Combine multiple Call operations in a complex analysis pipeline.

In [None]:
def detect_anomalies(df, columns, method='zscore', threshold=2):
    """Detect anomalies in specified columns."""
    for col in columns:
        if col in df.columns:
            if method == 'zscore':
                mean = df[col].mean()
                std = df[col].std()
                df[f'{col}_anomaly'] = np.abs((df[col] - mean) / std) > threshold
            elif method == 'iqr':
                Q1 = df[col].quantile(0.25)
                Q3 = df[col].quantile(0.75)
                IQR = Q3 - Q1
                df[f'{col}_anomaly'] = (
                    (df[col] < (Q1 - 1.5 * IQR)) | 
                    (df[col] > (Q3 + 1.5 * IQR))
                )
    return df

def aggregate_risk_scores(g):
    """Aggregate risk scores from edges to nodes."""
    if 'traffic_score' in g._edges.columns:
        # Calculate max traffic score for each node
        node_risk = g._edges.groupby(g._source)['traffic_score'].max().to_frame('max_traffic_score')
        
        nodes = g._nodes.copy()
        nodes = nodes.merge(node_risk, left_on=g._node, right_index=True, how='left')
        nodes['combined_risk'] = (
            nodes['risk_level'] * 0.5 + 
            nodes['max_traffic_score'].fillna(0) * 0.5
        )
        
        return g.nodes(nodes)
    return g

# Multi-stage security analysis pipeline
security_analysis = g.gfql([
    # Stage 1: Calculate traffic scores
    call('calculate_traffic_score', target='edges'),
    
    # Stage 2: Classify protocol risks
    call('classify_protocol_risk', target='edges'),
    
    # Stage 3: Detect anomalies in traffic
    call('detect_anomalies', 
         target='edges',
         args={'columns': ['bytes', 'packets'], 'method': 'zscore', 'threshold': 1.5}),
    
    # Stage 4: Aggregate risks to nodes
    call('aggregate_risk_scores', target='graph'),
    
    # Stage 5: Filter for high-risk scenarios
    n({'combined_risk': lambda x: x > 0.7}),
    e_forward(),
    n()
])

print(f"Security analysis found {len(security_analysis._nodes)} nodes of interest")
print("\nHigh-risk nodes:")
print(security_analysis._nodes[['ip', 'type', 'risk_level', 'combined_risk']].sort_values('combined_risk', ascending=False))

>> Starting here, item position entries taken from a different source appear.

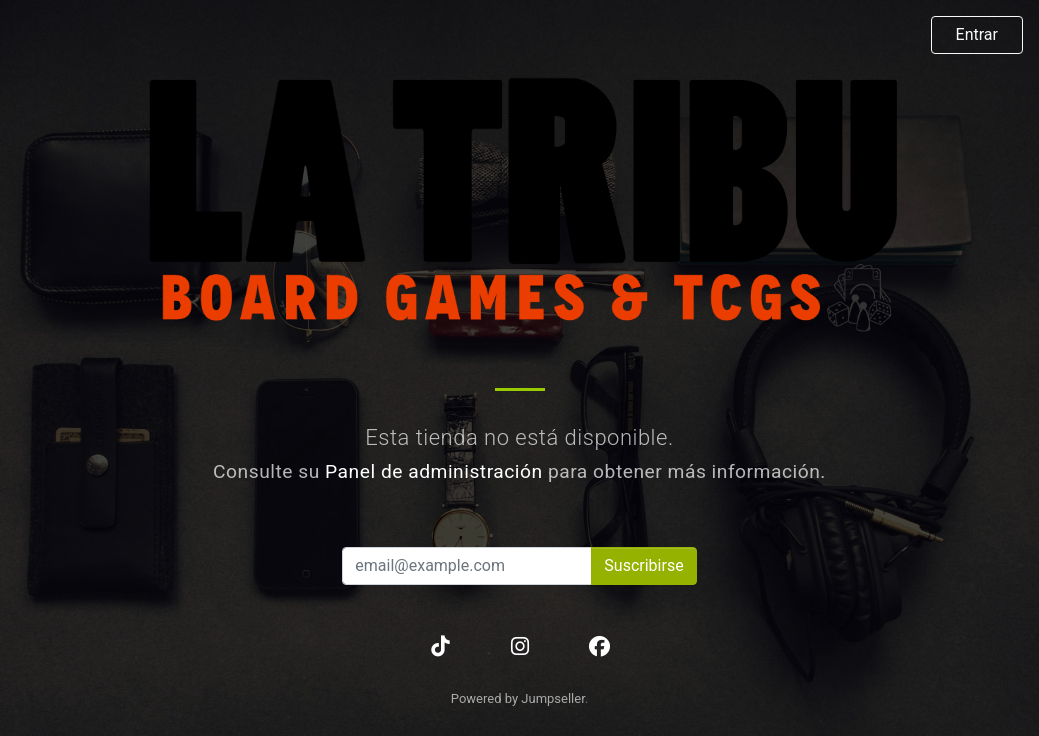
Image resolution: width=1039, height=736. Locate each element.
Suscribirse (643, 565)
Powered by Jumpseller (518, 698)
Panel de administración (434, 471)
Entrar (977, 34)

## Call with Custom Return Types

Call operations can return different types of results.

In [None]:
def summarize_network(g):
    """Generate a summary report of the network."""
    summary = {
        'node_count': len(g._nodes),
        'edge_count': len(g._edges),
        'node_types': g._nodes['type'].value_counts().to_dict() if 'type' in g._nodes else {},
        'protocols': g._edges['protocol'].value_counts().to_dict() if 'protocol' in g._edges else {},
        'avg_bytes': g._edges['bytes'].mean() if 'bytes' in g._edges else 0,
        'total_traffic': g._edges['bytes'].sum() if 'bytes' in g._edges else 0
    }
    
    # Add summary as graph metadata (in practice, might return separately)
    g._metadata = summary
    return g

# Generate network summary
summarized = g.gfql([
    call('summarize_network', target='graph')
])

print("Network Summary:")
if hasattr(summarized, '_metadata'):
    for key, value in summarized._metadata.items():
        print(f"  {key}: {value}")

## Security Considerations

Call operations have important security features:

1. **Safelist**: Only pre-approved functions can be called
2. **Sandboxing**: Functions run in a restricted environment
3. **Resource Limits**: Execution time and memory are bounded
4. **Input Validation**: Arguments are validated before execution

In [None]:
# Example of safelist configuration (typically done at server level)
SAFELIST = {
    'calculate_traffic_score': {
        'module': 'network_analysis',
        'allowed_args': ['method'],
        'timeout': 30,
        'memory_limit': '1GB'
    },
    'classify_protocol_risk': {
        'module': 'security_utils',
        'allowed_args': [],
        'timeout': 10
    },
    'filter_by_threshold': {
        'module': 'data_filters',
        'allowed_args': ['column', 'threshold', 'operation'],
        'timeout': 20
    }
}

# Attempting to call non-safelisted function would raise an error
try:
    # This would fail in production if not in safelist
    result = g.gfql([
        call('dangerous_function', target='graph')
    ])
except Exception as e:
    print(f"Expected error: Function 'dangerous_function' not in safelist")

## Summary

Call operations in GFQL provide powerful capabilities for:

1. **Data Transformation**: Apply complex transformations to graph data
2. **Enrichment**: Add external data or calculated fields
3. **Analysis**: Run sophisticated algorithms within queries
4. **Integration**: Connect with external services and APIs
5. **Pipelines**: Build multi-stage analysis workflows

Key concepts:
- `call(function_name, target='nodes'|'edges'|'graph', args={...})`
- Functions must be in the server's safelist
- Can be combined with Let bindings and other operations
- Support for different return types and side effects
- Security through sandboxing and resource limits